Finnish teenager Risto Miinalainen is part-way through a 173-day prison sentence. The 19-year-old was imprisoned in October for refusing to join the army or undertake mandatory civilian service. Finland is one of 16 of the 47 states in the Council of Europe that maintain obligatory military service – down from 40 in 1960.

The right to conscientious objection is enshrined in most states’ law. But punishments and grounds vary, according to a 2016 report by the European Bureau for Conscientious Objection, which supports those fleeing conscription in Turkey, Egypt, South Korea and Ukraine who seek asylum in Europe.

‘Our mission is not to turn young men against military service, but to uphold any whose conscience does not permit them to undertake it,’ says Derek Brett, who contributed to the report.

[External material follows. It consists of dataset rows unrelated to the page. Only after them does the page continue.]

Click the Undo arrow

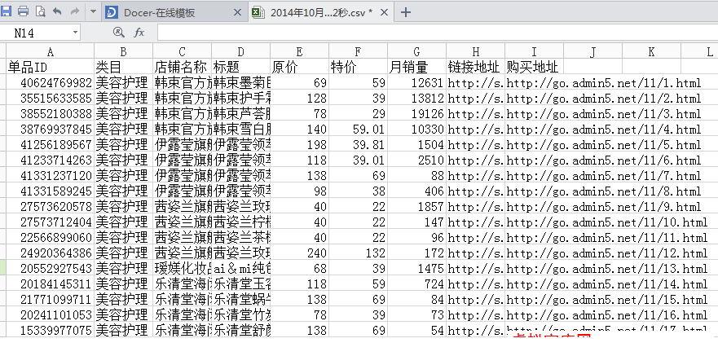coord(56,11)
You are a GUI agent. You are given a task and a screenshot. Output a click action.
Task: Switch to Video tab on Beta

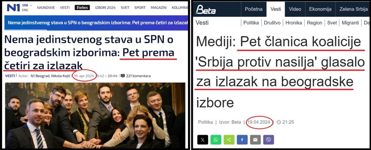(x=295, y=9)
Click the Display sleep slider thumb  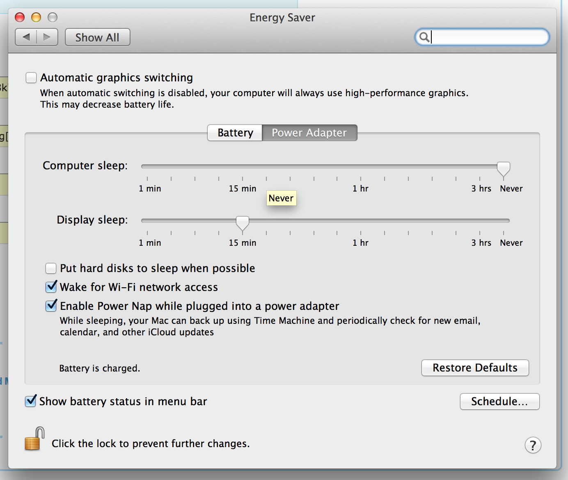click(243, 222)
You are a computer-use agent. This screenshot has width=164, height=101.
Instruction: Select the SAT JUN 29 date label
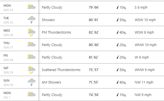tap(8, 70)
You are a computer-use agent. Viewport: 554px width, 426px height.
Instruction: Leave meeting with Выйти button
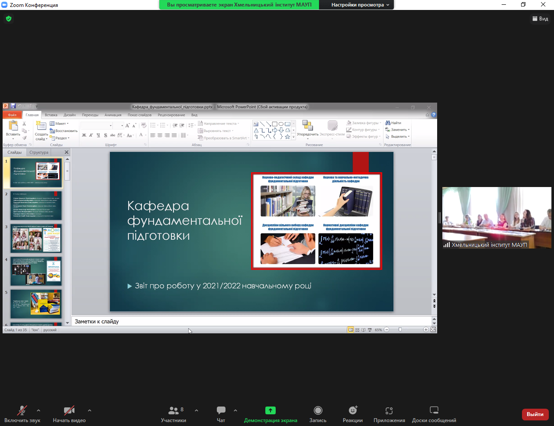tap(535, 414)
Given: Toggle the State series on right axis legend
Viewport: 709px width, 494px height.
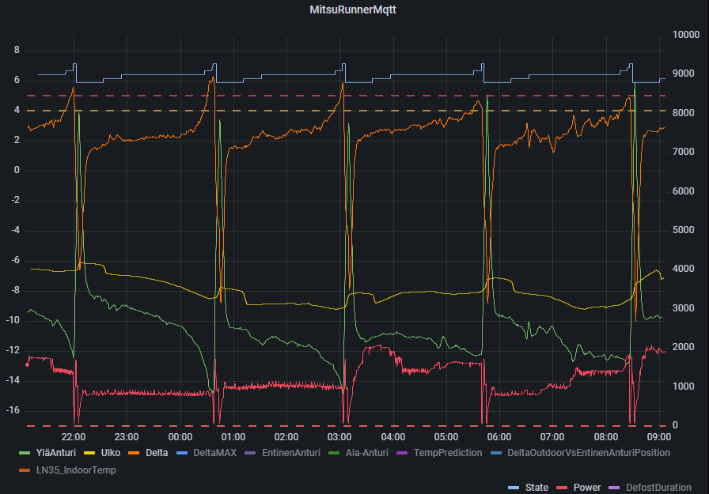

The treatment of Conscientious Objectors has been improving. Greece and Turkey, for example, are much more reluctant to resort to imprisonment, partly as a result of pressure from the European Court of Human Rights.

But problems persist. ‘Alternative service arrangements’ are often of a punitive duration. And those who cite religious motives tend to receive much more favourable treatment than those whose grounds are moral or ethical. ‘Examining another’s conscience is an impossible task,’ Brett says. ‘There’s a strong temptation to rely on religious affiliation as a surrogate.’